Si
partiéramos cómo no hacerlo- del escenario
dantesco que estamos viviendo hoy los argentinos, podríamos
afirmar que el gobierno ha perdido la capacidad de formular
posibilidades futuras de una vida colectiva mejor y más
segura. Esto produce no solamente empobrecimiento, sino, y
fundamentalmente, desconcierto y desorientación.
Pero
si hiciéramos un esfuerzo analítico, veríamos
que ésta ya no es una situación de gobierno, sino de
Estado, ya que desde 1976 hasta ahora, en dictadura o en democracia,
con radicales o con peronistas, se viene ratificando y consolidando
la impotencia del Estado Argentino para conducir estratégicamente
a la sociedad en relación a una vida colectiva digna y viable
para todos.
Este
Estado produce tres subordinaciones a nuestro criterio de alta
regresividad: subordina la Nación al Mercado, la Política
a la Economía, y lo Público a lo Privado, y estas tres
subordinaciones tuvieron un momento fundacional, a partir del
desarrollo y auge del terrorismo de Estado.
A
partir de entonces, y es doloroso reconocerlo, los gobiernos
democráticos que se sucedieron representan, para la
Argentina, la continuación de la dictadura por otros métodos,
desde otros espacios y con otras armas: si hasta 1983 la dictadura
se disparaba con armas de fuego y desde los cuarteles militares,
finalizando esa década la dictadura se desplazó desde
los cuarteles hacia el Ministerio de Economía, y las armas
fueron primero la hiperinflación y ahora el riesgo país.

*****

→ Ejercicio escrito a
Filtra los registros y copia cada línea que contenga la cadena "Open", respetando la distinción entre mayúsculas y minúsculas.
El texto y los registros no guardan ninguna relación entre sí.

→ Datos extraídos

*****

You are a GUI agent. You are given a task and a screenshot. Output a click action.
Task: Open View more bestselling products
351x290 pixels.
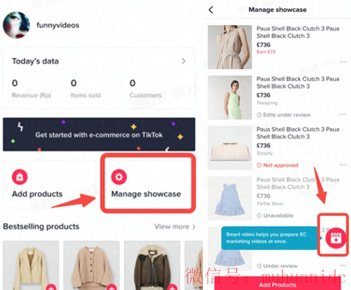tap(175, 227)

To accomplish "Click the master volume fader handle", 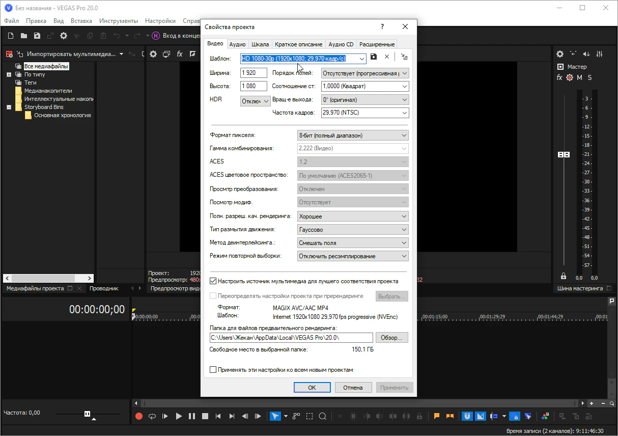I will (564, 154).

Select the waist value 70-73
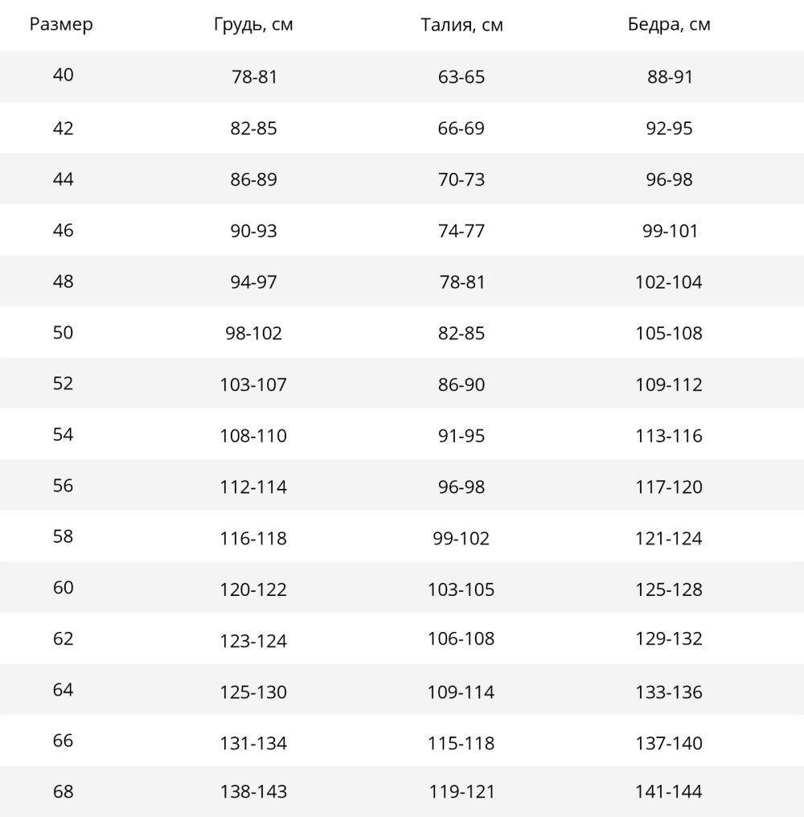point(461,180)
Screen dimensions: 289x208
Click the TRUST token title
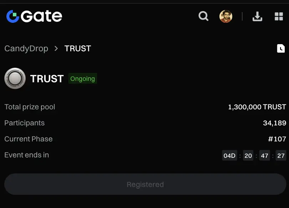point(47,79)
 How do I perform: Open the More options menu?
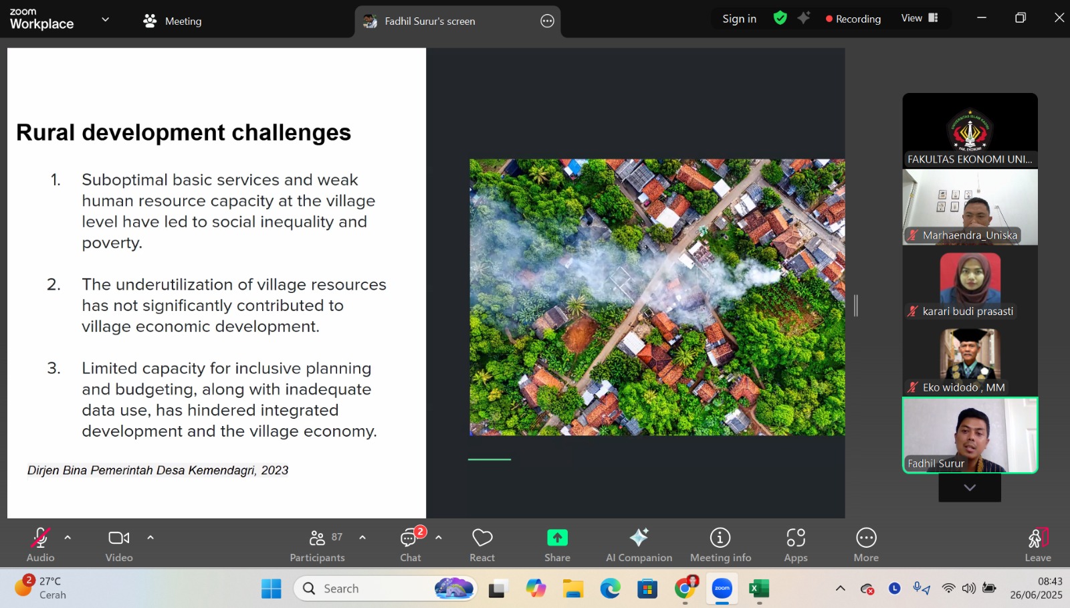pyautogui.click(x=866, y=544)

*****

→ Ejercicio escrito b
Indica si cada afirmación concuerda con el texto sobre el Estado argentino y responde sí o no, citando literalmente las palabras del texto que lo deciden: (i) las tres subordinaciones tuvieron su momento fundacional con el terrorismo de Estado; (ii) la impotencia del Estado argentino se viene consolidando desde 1983; (iii) las armas de la dictadura desde el Ministerio de Economía fueron primero el riesgo país y después la hiperinflación.

→ Resultado de la tarea a
Task: Open View more bestselling products
 How do I perform: Open the More options menu?

→ Resultado de la tarea b
(i) Sí: "tuvieron un momento fundacional, a partir del desarrollo y auge del terrorismo de Estado".
(ii) No: "desde 1976 hasta ahora".
(iii) No: "las armas fueron primero la hiperinflación y ahora el riesgo país".